### WORK ITEM
Would you print, word for word, only the lines running from the line with "Go back using the back arrow icon" to the last line of the entries, without the pictures?

### TASK DATA ###

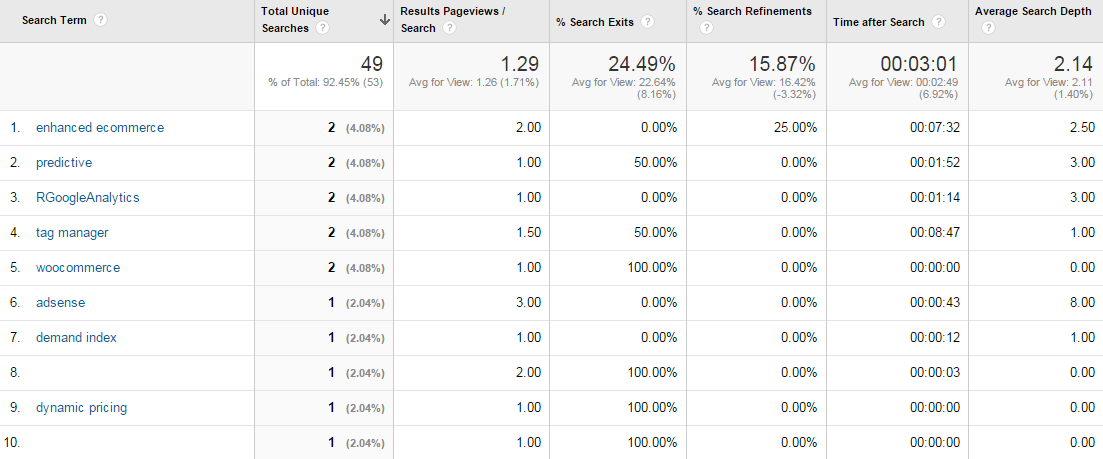Open the 'predictive' search term link
1103x459 pixels.
pyautogui.click(x=64, y=163)
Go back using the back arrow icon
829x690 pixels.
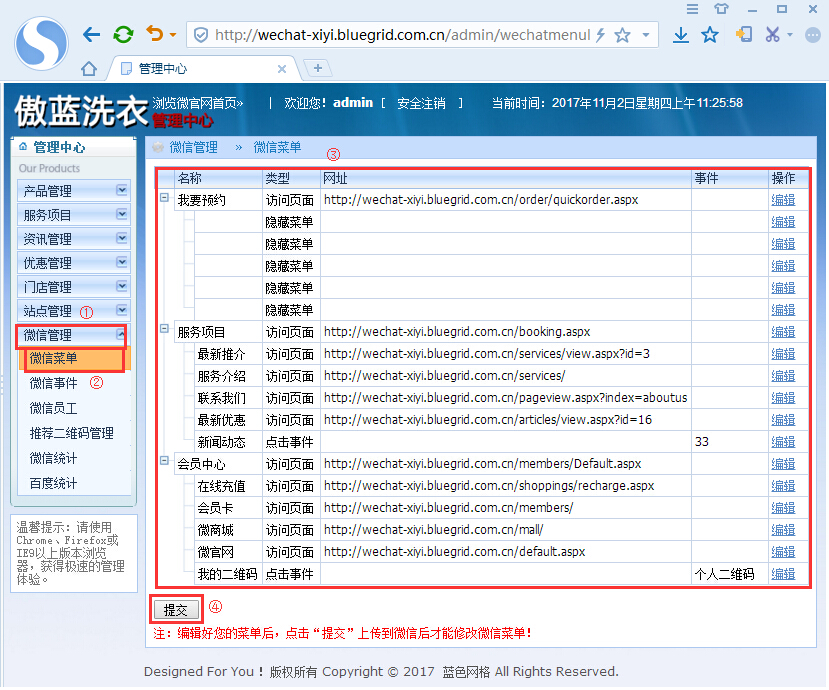[92, 33]
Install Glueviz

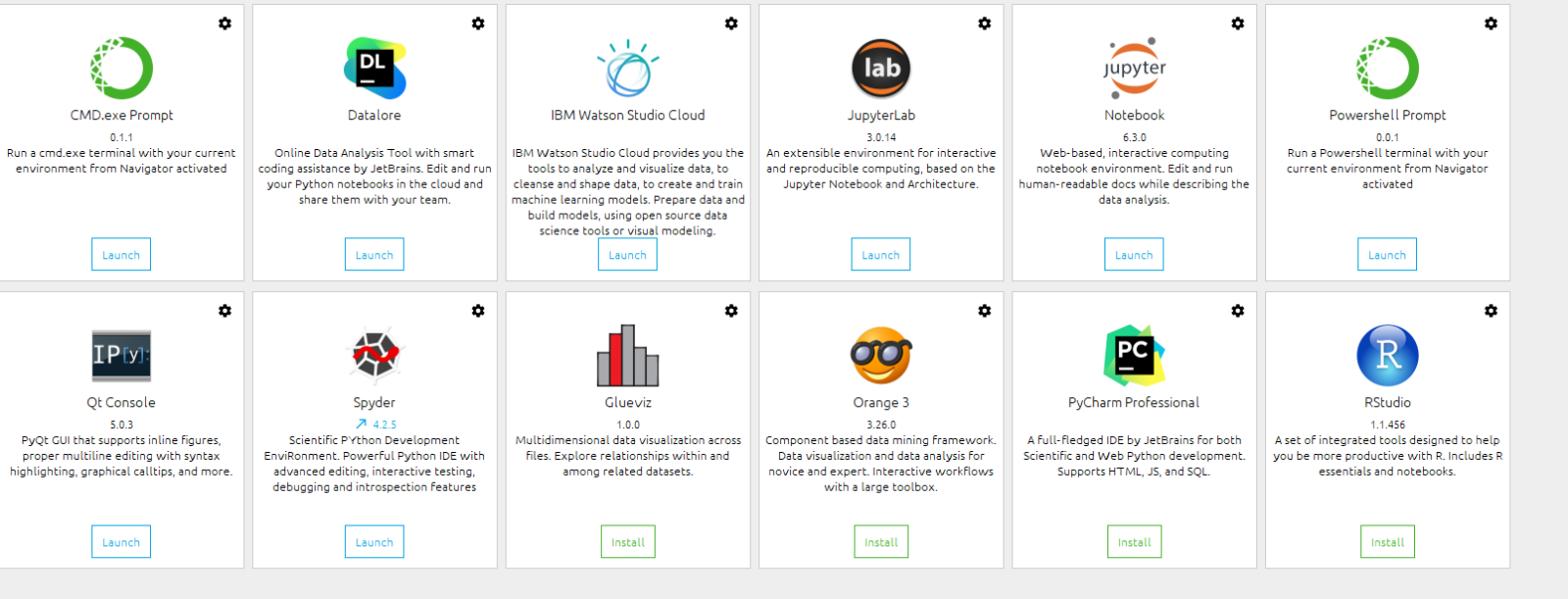[x=628, y=542]
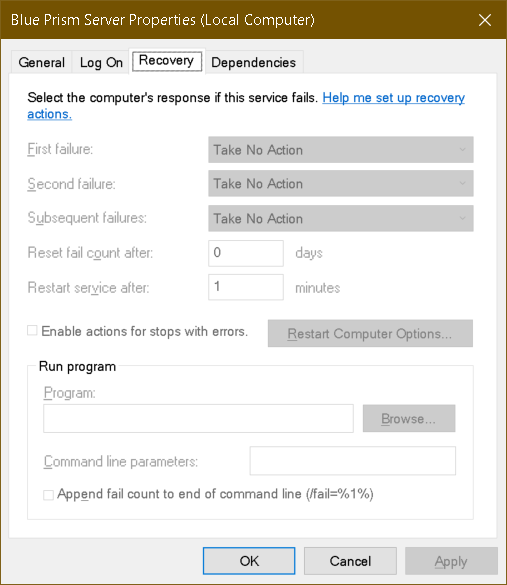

###

### RESULT FOR THIS TASK
Go back using the back arrow icon
829x690 pixels.
[92, 33]
Install Glueviz

[x=628, y=542]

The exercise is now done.